When Nigeria begins to fall apart, the father, who owns factories and the country’s most outspoken newspaper, which continues to print the truth and ask difficult questions even after the military coup, is forced to go underground. So he sends Kambili and Jaja away to their Aunt Ifeoma. This house offers a complete contrast to Kambili’s: it is full of laughter. Ifeoma’s strong character, outspoken and independent views and her roaring laughter fill Kambili and Jaja’s life with charm, warmth and openness. Ifeoma fights against poverty and instability at the university campus where she lectures. This is where the children experience Nigerian everyday life for the first time — and another reality, where anyone is allowed to express their thoughts at the dinner table. Here Kambili discovers love and a life beyond the confines of her father’s authority. This visit lifts the silence from Kambili’s world and reveals the terrible, bruising secret at the heart of her family life.Kambili is more than the protagonist in the novel. In fact, she is telling a story that is bigger than she is and her role seems to be to observe. She speaks through the narration and this is something she rarely does in her life at the beginning.

Though the novel is written in English it is liberally peppered with Igbo, the local language that Kambili’s family speaks. The result is mixed. While it gives the narrative a richness at times, it slows down the narrative at others. Adiche perhaps wished to depict the reality of narration in her society where people speak English in formal settings and Igbo in informal ones.

Occasionally, Adiche falters with the copious detail about the land and the people. Also, the eating never stops. Nearly every page mentions some kind of food, from coconut rice, cashew juice, vendors selling bread in hot banana leaves, palm wine etc. Food is a very strong cultural expression. What you eat defines not only your ethnicity but also your class. However, all that mention of food renders the story a bit sluggish. But overall, the vivid picture of the people, the individual, the fruits and food and dust and the purple hibiscus add to the intense colour and richness of Nigerian life.

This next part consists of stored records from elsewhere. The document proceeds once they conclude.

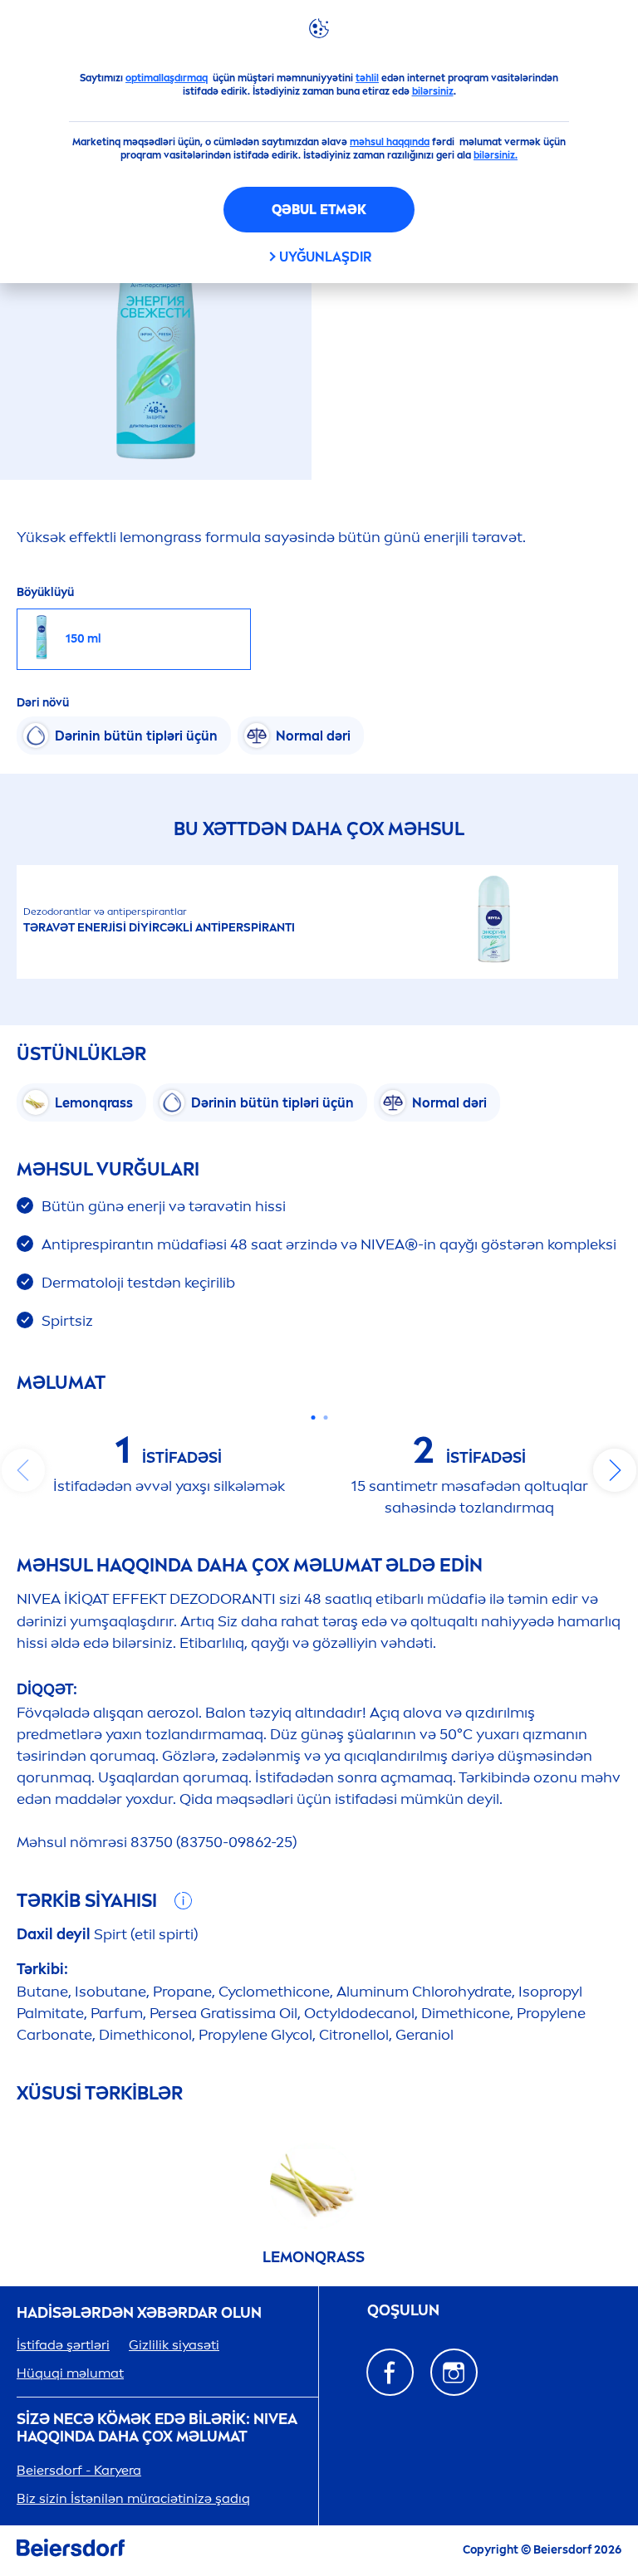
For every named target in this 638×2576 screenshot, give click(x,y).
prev (23, 1470)
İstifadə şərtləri (63, 2345)
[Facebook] (390, 2372)
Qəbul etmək (319, 210)
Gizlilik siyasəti (174, 2345)
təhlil (367, 78)
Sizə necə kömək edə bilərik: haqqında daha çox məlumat (157, 2428)
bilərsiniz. (496, 155)
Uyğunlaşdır (325, 257)
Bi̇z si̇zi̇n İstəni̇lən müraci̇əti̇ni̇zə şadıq (133, 2498)
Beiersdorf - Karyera (79, 2470)
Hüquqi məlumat (70, 2373)
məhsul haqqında (389, 142)
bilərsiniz (433, 91)
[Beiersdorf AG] (71, 2551)
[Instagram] (454, 2372)
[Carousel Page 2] (325, 1417)
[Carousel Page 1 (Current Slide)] (313, 1417)
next (614, 1470)
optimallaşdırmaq (166, 78)
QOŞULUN (403, 2310)
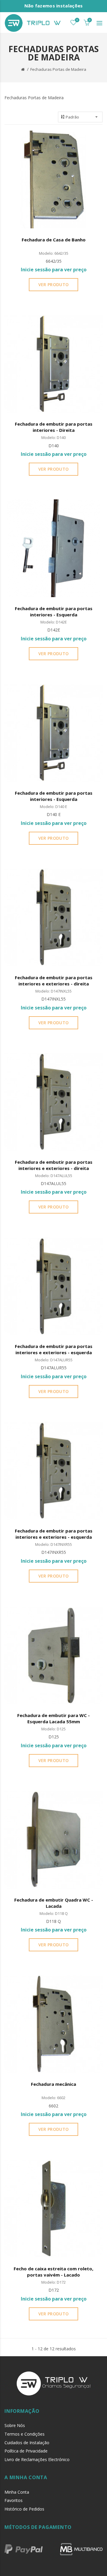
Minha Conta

Chimamanda Ngozi Adichie, who grew up in Nigeria, was shortlisted for the 2002 Caine Prize for African Writing. Her work has been selected by the Commonwealth Broadcasting Association and the BBC Short Story Awards. Adichie is building her next novel around the Nigerian civil war of the late 1960s, which we know mostly from news photographs of starving Biafran children. Most of her research is oral, coaxing stories from village elders. Besides watching news shows and voicing her strong political opinions, Adichie has no passion other than writing. “Sometimes I wonder if it wasn’t for my writing, I don’t think I would be me,” she says. “It’s just such a part of me that there isn’t room in my life for anything else.